The setting was beautiful
46 teams set off at dawn, coasteering
(running and stumbling) five miles of beaches and sea walls fronting
multi-million dollar mansions. Wave to Kevin Costner, everybody! Not much
vertical gain so far.
Next up: inflatable yellow kayaks known affectionately as
"duckies." Not-so-affectionately known as
"How the *%&$# do you steer this #*%*#ing
thing, we're going in &*(@#ing circles
again!" A surprising number of teams dumped themselves into the gentle
two-foot breakers. We just weaved sllllooooowwwwwllllyyyyy,
paiiiiiinnnnnfully for 15 miles. Still no vertical
gain.
We saddled up our mountain bikes--ah, there's the vertical!
3,000 feet of climbing
Getting out involved crawling a couple of hundred yards on our hands and knees through dense prickerbushes. And, as we found out a day later, poison oak.
We headed back up the canyon; scrambled over cool sandstone rock formations; and "liberated" some water from a jug in the back of a pickup truck that was conveniently parked on the fire road leading back to our bikes.

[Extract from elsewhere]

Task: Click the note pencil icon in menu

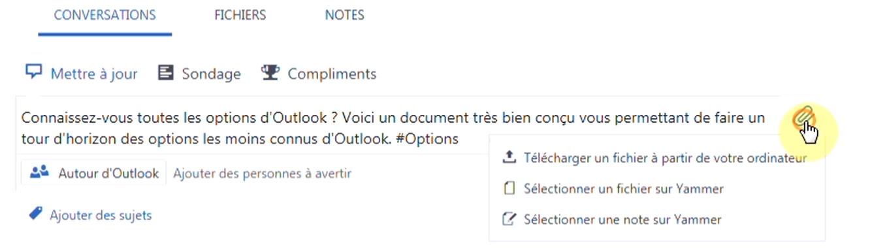Action: point(509,219)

We had a spectacular view of the sunset, and a front
row view of a team bickering and backbiting. Not that we were perfect, but
compared with the teams that were yelling at each other, or zigging
and zagging frantically while we calmly checked the
map before pressing directly toward our destination....

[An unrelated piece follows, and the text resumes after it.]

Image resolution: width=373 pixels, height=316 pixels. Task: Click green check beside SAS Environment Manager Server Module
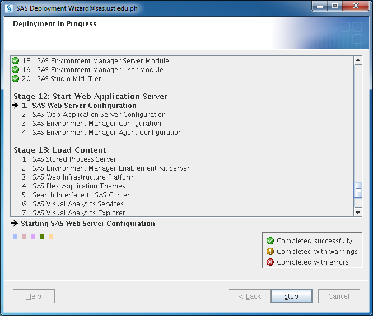(16, 61)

Dark descended as we descended a long, gnarly singletrack, the leadoff of a four-hour bike segment. At
the end of which, we discovered two things: we were the first Masters team, and
my trail running shoes had fallen off my pack somewhere in the last 20 miles.
Another team came into the checkpoint, and reported another
racer had found one of my shoes and would drop it here. Since the next section
was a long loop that brought us back within a couple of hundred yards of this
location, we decided to swing by later to grab it.

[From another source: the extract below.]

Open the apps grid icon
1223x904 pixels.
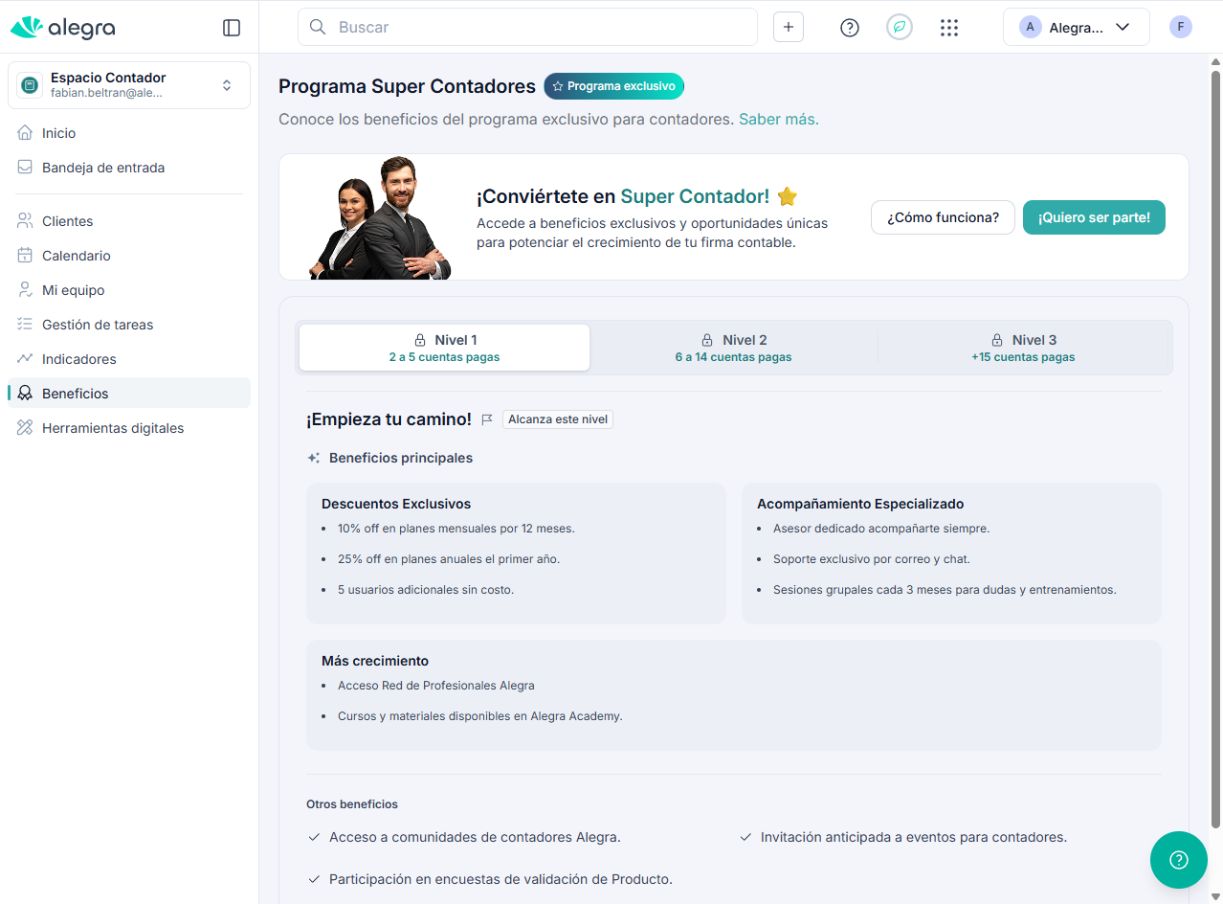point(948,28)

In the mean time, an 8-mile, 4,000-foot climb awaited us,
and our toughest Masters rivals had just pulled into the checkpoint. We must
have looked like a super-slow-motion, moonlit Tour de France as our two teams
played off each other and the teams we swept through on the long grind to the
top. Cue Paul Sherwin: “They’re looking desperately tired. They’re pedaling
squares!”
Somewhere along the climb, my brain ceased logical
functioning, and we proceeded to make a fateful route choice several hundred
feet below the summit. Our map showed no direct connecting trail going over the
top and down to the checkpoint several hundred feet below the summit on the
other side—just a steep climb and dropoff.
Now, my brain contained these two facts: 1. We had just concluded
a well-known mountain bike climb. 2. The trail on the other side was a popular singletrack descent. Fact 1 and Fact 2 could easily have
been linked by Hypothesis 3: Even though it is not on the map, there is
probably a trail linking these two locations.
So what did we do? Follow a winding, confusing trail that
wandered allllll the way around the side of the
summit. We went from 5 minutes behind our rivals to 70 minutes behind.
Oops—game over. So much for the Zen Master, calm and collected thing! Well, we
enjoyed ripping down 3,000 feet of singletrack.
We picked up my wayward shoe around
A few hours later, we rode out of yet another river bottom and burst above a sea of fog filling the canyons and the sea stretching out forever…. It’s all downhill and just a few hours to the finish from here, so why not enjoy the view? High fives and hugs all around, anticipating the beach (and the brews) below…and the 364 training days until the 2007 National Championships.